The Supreme Court’s decision to uphold President Donald Trump’s “travel ban” is a cause for concern in American higher education, which is dealing with declining enrollment in foreign students.
When the travel ban was initially announced after President Trump’s inauguration, the #YouAreWelcomeHere social media movement sprung up as a response. The movement was intended to combat the perceived impacts of the ban on discouraging international students from applying to schools in the United States.
Foreign enrollment rates declined in 2017. Approximately half of U.S. colleges reported a decline, the Chronicle of Higher Education reports. Another survey found that almost three-quarters of Chinese parents were less interested in sending their students to study in America.
Kenneth Reade, the director of international student and international scholar services at UMass Amherst, told the Chronicle that the optics of the court’s decision “escalates peoples’ apprehensions.”
Another admissions officer said that the decision was “symbolic” and “psychological” in its impact.
The latest version of the ban covers seven countries: North Korea, Syria, Iran, Venezuela, Yemen, Libya, and Somalia.
Peter McPherson, president of the Association of Public & Land-Grant Universities said that public universities “remain deeply concerned about this misguided travel ban and the message it sends to all international students and scholars…”
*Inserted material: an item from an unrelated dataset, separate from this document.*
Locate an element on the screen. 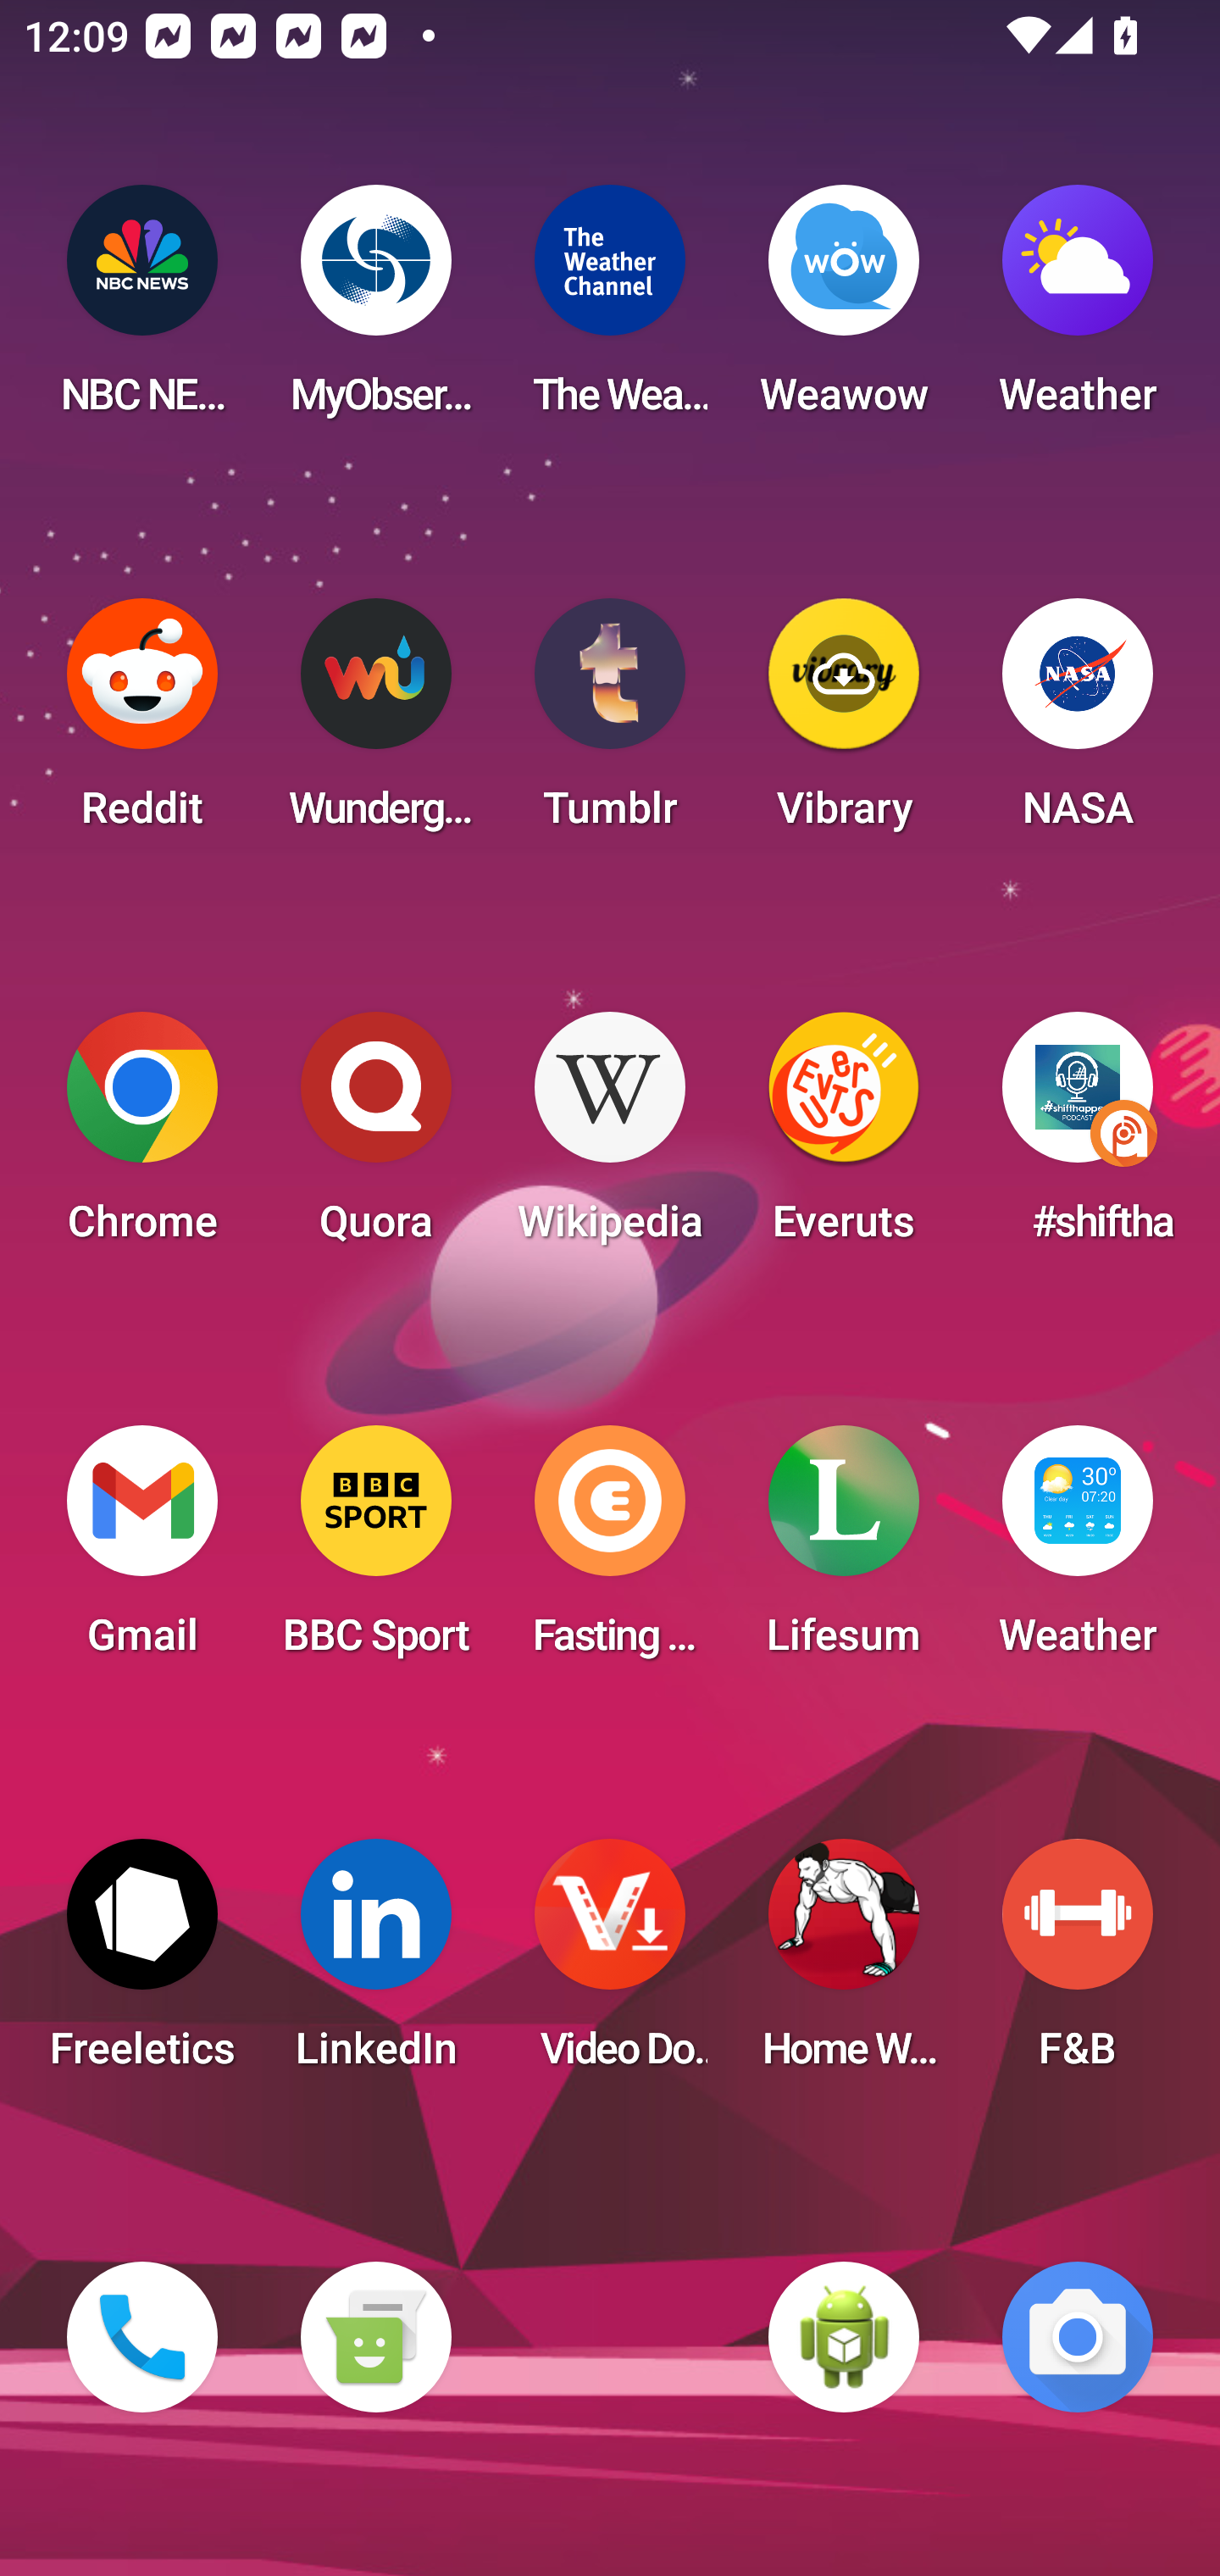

Prior to the court’s decision, universities were already beginning to take concrete steps to attract foreign students. Temple University recently announced it would be offering the #YouAreWelcomeHere scholarship. The scholarship application requires the submission of an essay or video from a first year international student “describing how they will help further cross-cultural education.”
Temple administrators blamed “the election of Donald Trump and racism,” among other concerns, for the decrease in enrollment.
According to the #YouAreWelcomeHere website, Temple is joining with eight other schools in offering the scholarship.